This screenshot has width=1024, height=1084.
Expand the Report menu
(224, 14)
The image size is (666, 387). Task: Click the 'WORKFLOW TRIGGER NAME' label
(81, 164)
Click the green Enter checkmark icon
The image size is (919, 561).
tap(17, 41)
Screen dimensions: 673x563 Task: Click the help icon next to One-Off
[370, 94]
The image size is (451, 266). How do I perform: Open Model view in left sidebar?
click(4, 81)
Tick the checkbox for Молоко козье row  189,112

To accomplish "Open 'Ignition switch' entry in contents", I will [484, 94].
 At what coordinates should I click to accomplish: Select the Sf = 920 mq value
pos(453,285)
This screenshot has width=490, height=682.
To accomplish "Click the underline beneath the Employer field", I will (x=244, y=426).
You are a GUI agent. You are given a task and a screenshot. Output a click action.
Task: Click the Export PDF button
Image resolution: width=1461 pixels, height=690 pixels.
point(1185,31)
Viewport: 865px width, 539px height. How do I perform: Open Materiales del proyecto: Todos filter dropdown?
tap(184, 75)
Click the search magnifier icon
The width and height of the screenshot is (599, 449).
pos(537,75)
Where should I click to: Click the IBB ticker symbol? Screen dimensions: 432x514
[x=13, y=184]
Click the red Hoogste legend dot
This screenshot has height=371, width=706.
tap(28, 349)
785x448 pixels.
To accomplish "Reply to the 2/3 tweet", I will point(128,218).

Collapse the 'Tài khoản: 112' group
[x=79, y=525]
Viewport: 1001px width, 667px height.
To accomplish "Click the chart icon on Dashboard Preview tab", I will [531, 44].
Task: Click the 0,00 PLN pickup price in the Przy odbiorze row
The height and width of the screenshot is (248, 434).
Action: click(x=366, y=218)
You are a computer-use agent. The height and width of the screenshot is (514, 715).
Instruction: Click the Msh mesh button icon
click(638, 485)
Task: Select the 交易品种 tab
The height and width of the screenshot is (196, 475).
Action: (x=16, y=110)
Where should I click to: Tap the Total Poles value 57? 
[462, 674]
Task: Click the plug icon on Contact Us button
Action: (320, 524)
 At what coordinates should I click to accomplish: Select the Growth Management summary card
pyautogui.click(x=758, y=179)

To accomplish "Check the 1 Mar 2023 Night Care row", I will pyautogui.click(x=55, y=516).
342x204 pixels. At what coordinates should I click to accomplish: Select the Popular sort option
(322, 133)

> [What is required]: For every line above that holds the word "agent", report the whole line.

> [Finished task]:
You are a GUI agent. You are given a task and a screenshot. Output a click action.
You are a computer-use agent. The height and width of the screenshot is (514, 715).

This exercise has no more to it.